I'm working on maintaining a constant vague smile in the hopes that my face will freeze that way and save me a bundle on plastic surgery but sometimes I forget. Walking along the sidewalks, when there are sidewalks, all in various states of cracked and crumbled so it's more like stomping along the history of sidewalks with my vague smile and in the course of a block I decide I am a minor film star, on holiday and hoping to be incognito but if recognized and photographed would prefer not to be looking grumpy or sweaty or heaven forbid tripping, and so I hold my chin up, hold my smile up, lift my feet up, and this carries me most of the way home. Well a little sweaty is true.
On one block along the way a Buddhist monk wrapped in orange stops me, smiling, and I also smile, and he blesses me, touching my wrist and his forehead, and some part of me really wants to believe; would I be saved and happy if I just tried harder? He's touching my life line, head line, heart line, maybe saying something I can't hear over the sound of the scooters zooming around us because traffic never stops even if you might be having an eat-pray-love moment, and he ties a red thread around my wrist so that everyone will know I'm a sucker as I walk down the street for the rest of my stay. He charged me about $8 for the experience and I'm not complaining because I have a story and that's cheap for a story but also I can't get the thread off since scissors are a dangerous weapon I don't carry. I guess as long as people think it's a Buddhist thing I'll count my blessings. Get it?

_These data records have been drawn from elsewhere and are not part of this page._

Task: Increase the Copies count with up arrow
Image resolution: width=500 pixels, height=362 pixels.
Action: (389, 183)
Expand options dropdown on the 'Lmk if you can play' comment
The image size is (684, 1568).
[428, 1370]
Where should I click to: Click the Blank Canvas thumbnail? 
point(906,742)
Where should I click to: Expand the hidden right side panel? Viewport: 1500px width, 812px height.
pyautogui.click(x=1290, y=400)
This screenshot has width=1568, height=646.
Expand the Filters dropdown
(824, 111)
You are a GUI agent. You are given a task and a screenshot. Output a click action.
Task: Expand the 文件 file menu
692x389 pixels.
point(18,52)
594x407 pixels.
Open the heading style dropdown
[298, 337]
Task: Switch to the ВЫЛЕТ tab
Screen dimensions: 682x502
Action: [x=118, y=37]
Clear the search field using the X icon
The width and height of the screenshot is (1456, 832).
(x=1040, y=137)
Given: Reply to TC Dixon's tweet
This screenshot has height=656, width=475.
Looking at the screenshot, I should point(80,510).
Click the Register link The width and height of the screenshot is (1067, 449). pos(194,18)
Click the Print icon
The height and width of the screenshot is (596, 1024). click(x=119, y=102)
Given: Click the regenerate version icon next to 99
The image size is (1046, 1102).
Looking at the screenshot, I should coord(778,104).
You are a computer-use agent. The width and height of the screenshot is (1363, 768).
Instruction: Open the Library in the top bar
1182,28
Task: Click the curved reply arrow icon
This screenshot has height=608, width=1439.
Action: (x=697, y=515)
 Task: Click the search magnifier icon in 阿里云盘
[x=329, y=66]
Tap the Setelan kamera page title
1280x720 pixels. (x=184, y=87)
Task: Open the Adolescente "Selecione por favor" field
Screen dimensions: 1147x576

Negotiating or bargaining is hard because people seem simultaneously very good and very bad at it. A taxi from one place to another costs between 2 and 20 dollars. I'm generally inclined to pay what I'm quoted because I'm not poor and haggling bores me but even a hag has her limits. I walked away from a lot of things I would have bought (and I also unfortunately overpaid for some things that I thought were reasonably priced and would have been, had they been what the sellers said they were). I spend time pondering the meanings of fine as in art as in acceptable as in penalty.
This trip has given me a tremendous perspective on history and politics and people and of course also myself. The micro and macro perspectives that any distance gives us: I am so mortal, we are so different, borders are largely imaginary, home is so tiny and far, home is everywhere. I regret nothing, not even the food poisoning. I'm ready for the next place.